[Saved data entries]
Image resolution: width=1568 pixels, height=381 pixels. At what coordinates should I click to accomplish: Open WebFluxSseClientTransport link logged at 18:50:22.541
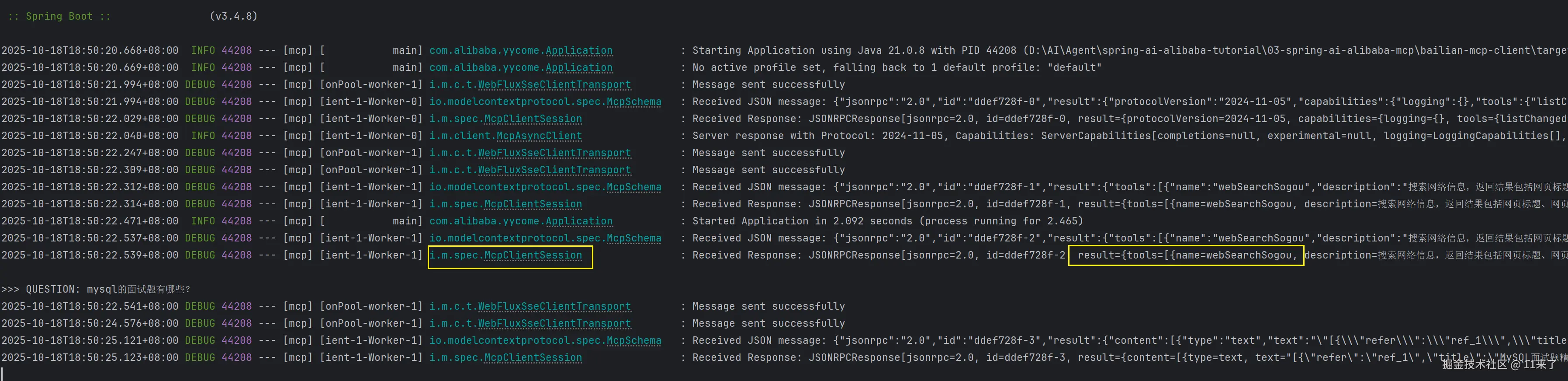point(554,307)
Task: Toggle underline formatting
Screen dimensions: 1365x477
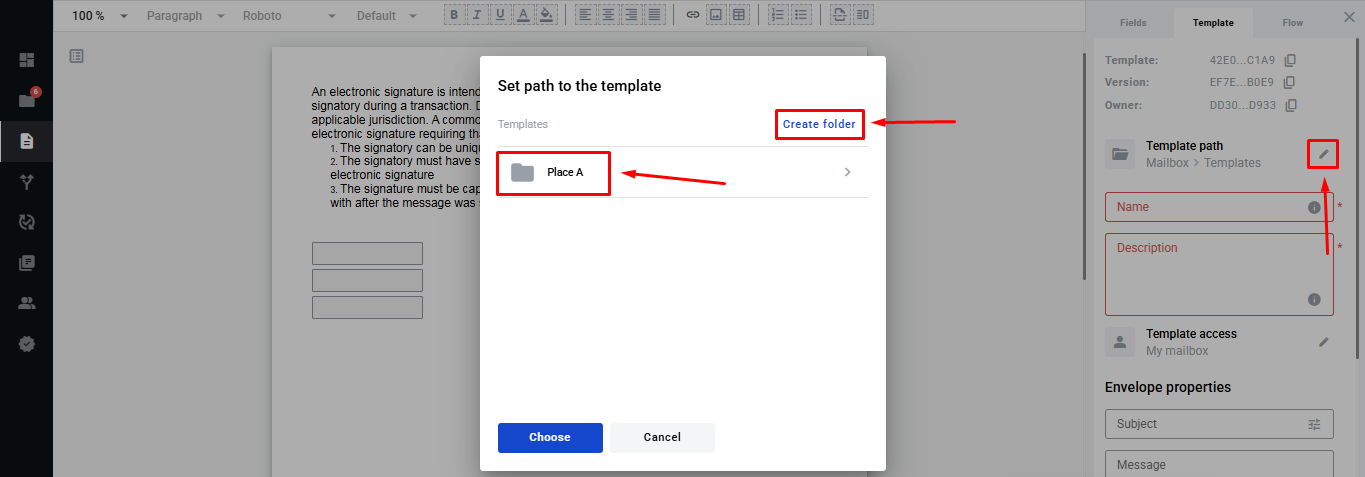Action: coord(500,15)
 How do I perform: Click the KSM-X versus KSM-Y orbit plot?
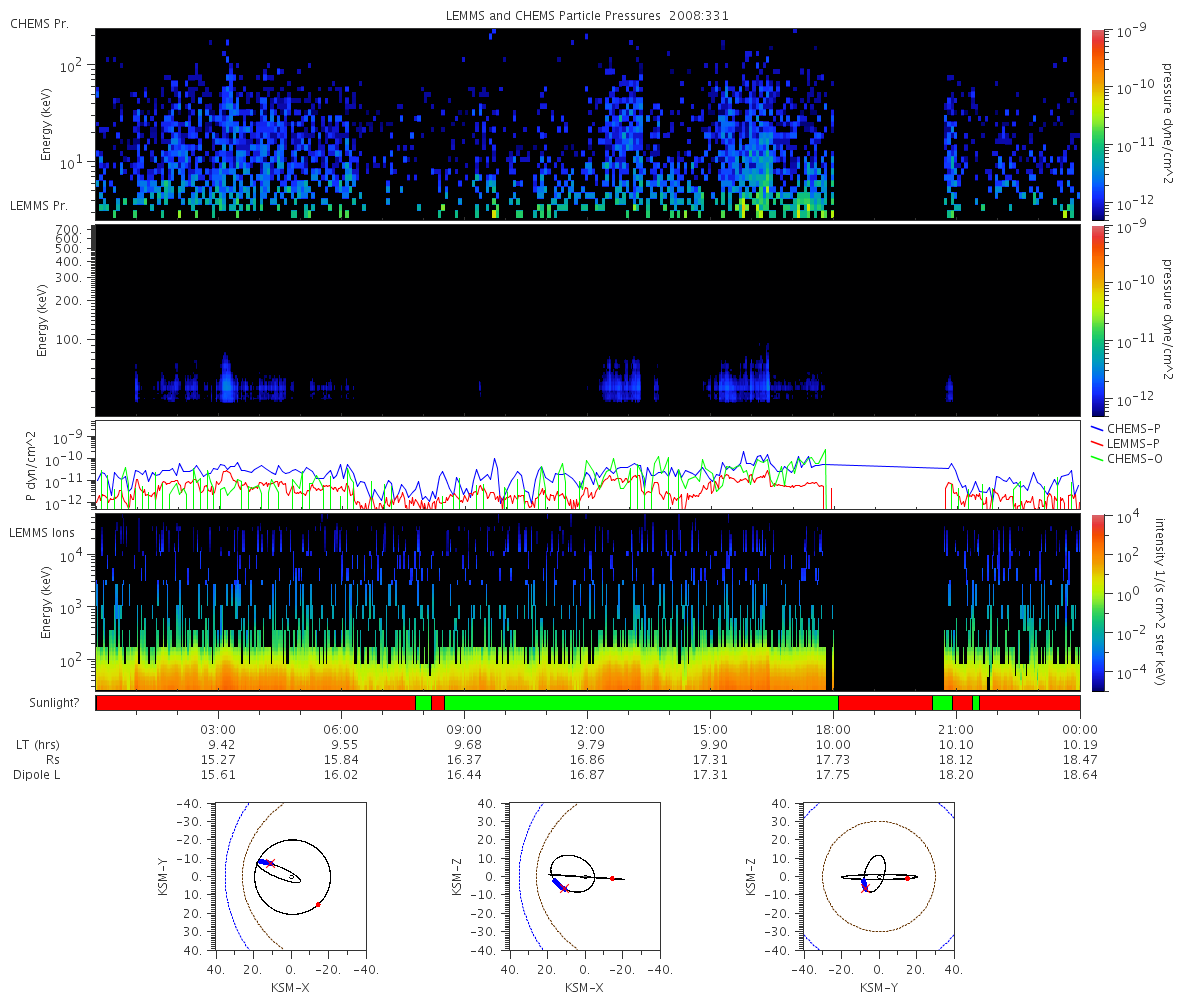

What is being asked
Write the records out again exactly as shown above, keeping no pictures.

Result below
Image resolution: width=1568 pixels, height=381 pixels. At what coordinates should I click to accomplish: Open WebFluxSseClientTransport link logged at 18:50:22.541
point(554,307)
Task: Toggle underline formatting
Screen dimensions: 1365x477
Action: coord(500,15)
 How do I perform: Click the KSM-X versus KSM-Y orbit plot?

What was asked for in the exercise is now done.